### ABOUT THIS TASK
The word "target" turns up on some lines of this data; say how many, and give no other text.
PROVIDED MATERIAL section start
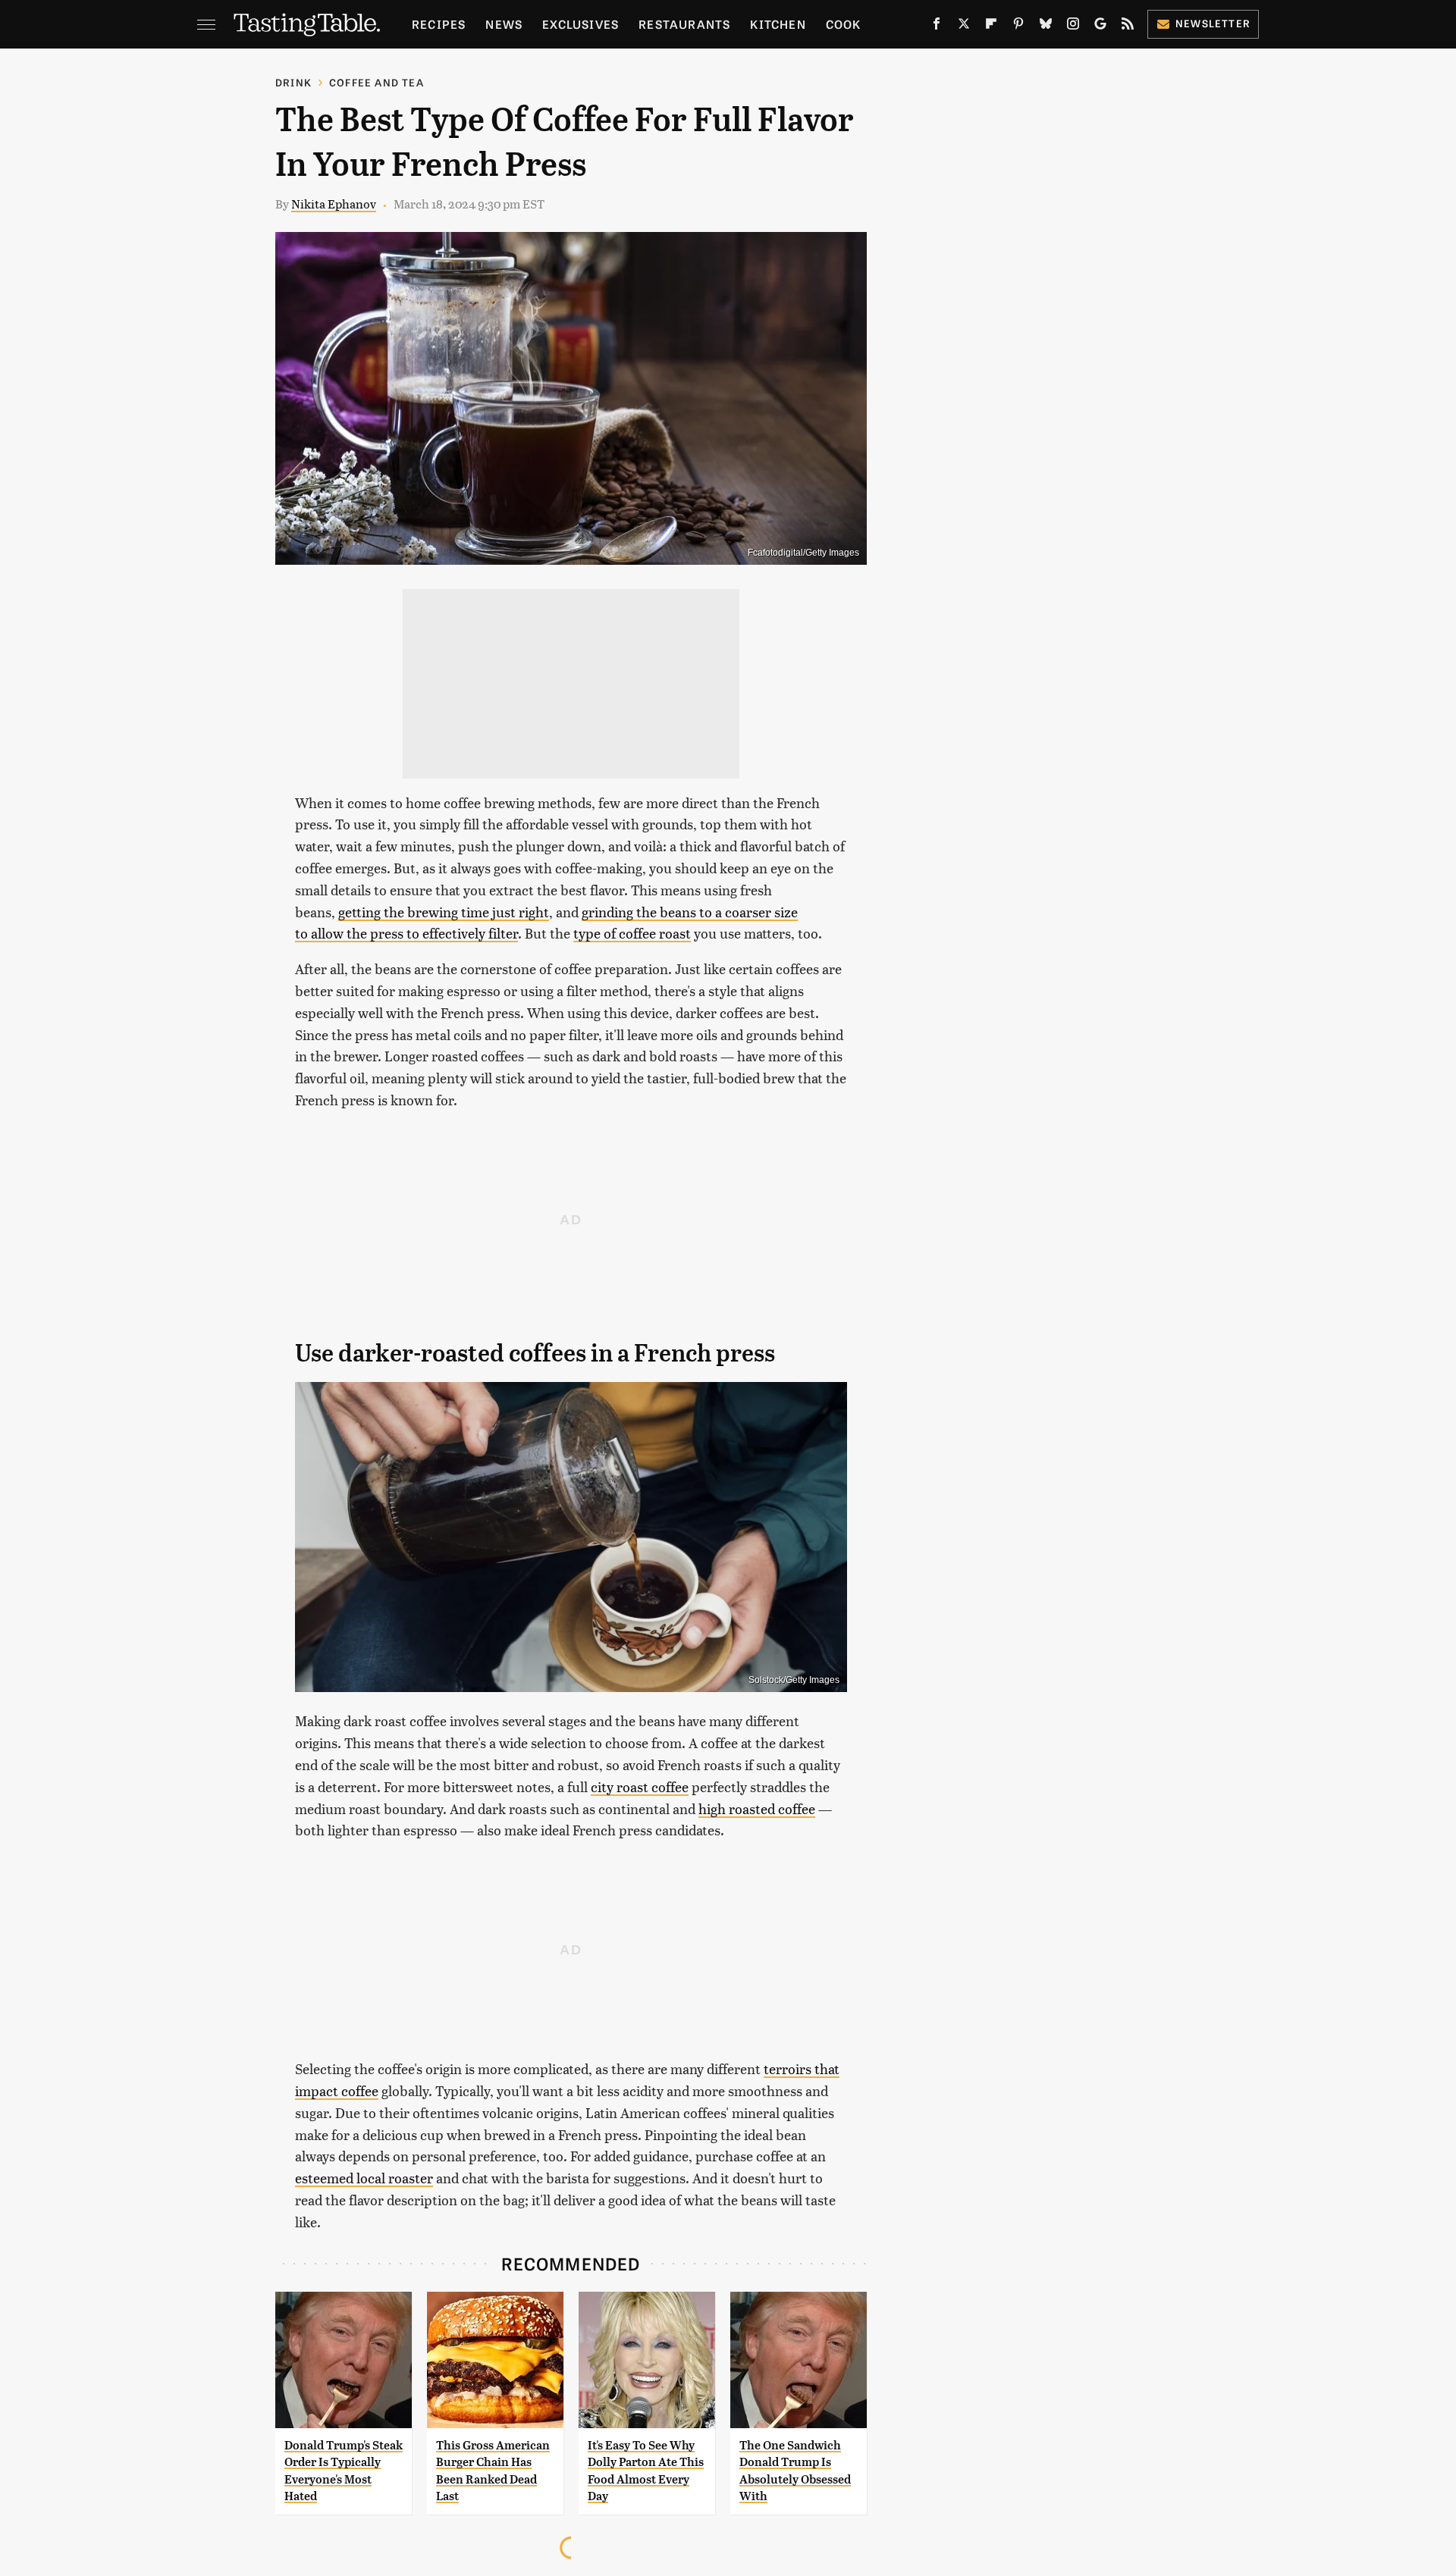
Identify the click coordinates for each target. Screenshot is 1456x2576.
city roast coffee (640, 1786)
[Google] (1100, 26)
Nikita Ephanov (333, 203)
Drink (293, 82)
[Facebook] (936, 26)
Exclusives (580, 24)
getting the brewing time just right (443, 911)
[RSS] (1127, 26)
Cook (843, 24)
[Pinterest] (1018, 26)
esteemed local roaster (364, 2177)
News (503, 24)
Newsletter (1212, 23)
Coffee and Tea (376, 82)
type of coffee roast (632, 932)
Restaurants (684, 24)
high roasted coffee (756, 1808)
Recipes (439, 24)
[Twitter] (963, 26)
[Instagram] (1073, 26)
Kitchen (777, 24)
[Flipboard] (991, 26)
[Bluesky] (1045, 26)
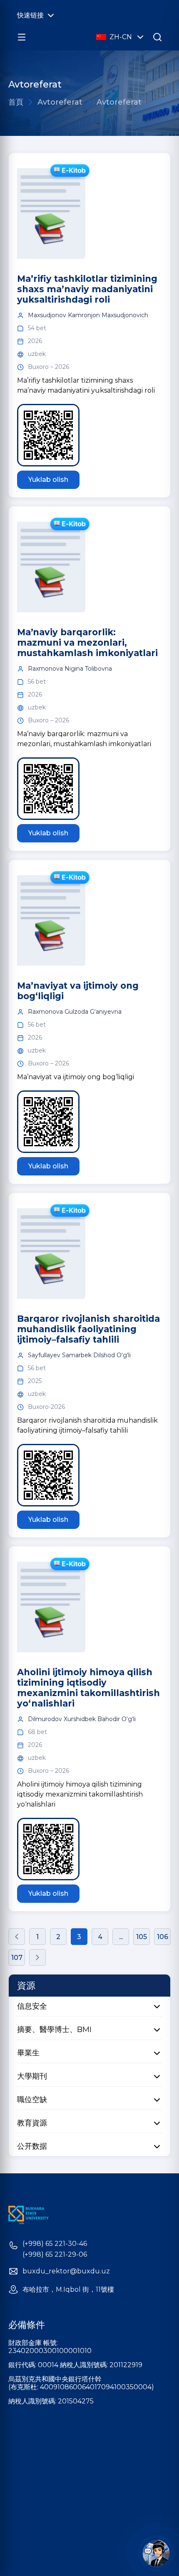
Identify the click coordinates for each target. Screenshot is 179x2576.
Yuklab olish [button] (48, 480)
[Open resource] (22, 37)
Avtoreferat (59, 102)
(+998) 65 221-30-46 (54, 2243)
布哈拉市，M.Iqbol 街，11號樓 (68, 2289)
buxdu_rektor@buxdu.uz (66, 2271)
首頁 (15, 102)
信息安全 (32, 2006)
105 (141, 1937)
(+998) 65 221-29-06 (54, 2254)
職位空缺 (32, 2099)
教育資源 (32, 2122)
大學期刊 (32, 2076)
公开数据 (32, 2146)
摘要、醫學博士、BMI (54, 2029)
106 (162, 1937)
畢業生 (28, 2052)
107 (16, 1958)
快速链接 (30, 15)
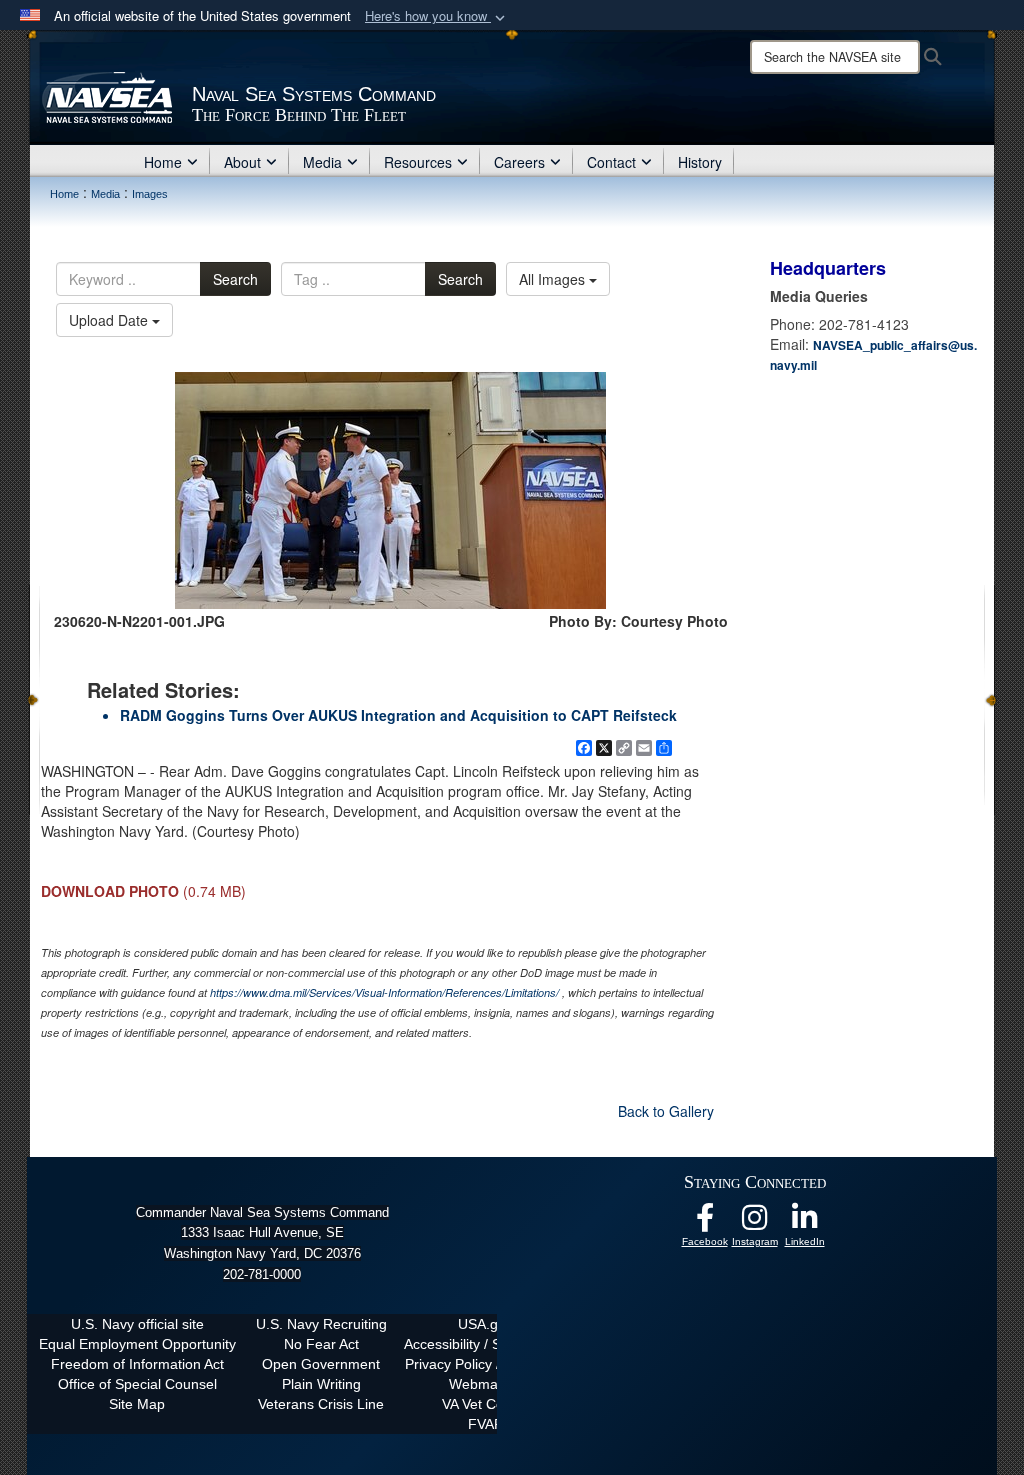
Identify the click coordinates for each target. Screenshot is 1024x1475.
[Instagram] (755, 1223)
PROVIDED MATERIAL section end
### RESPONSE TO THIS EXERCISE
3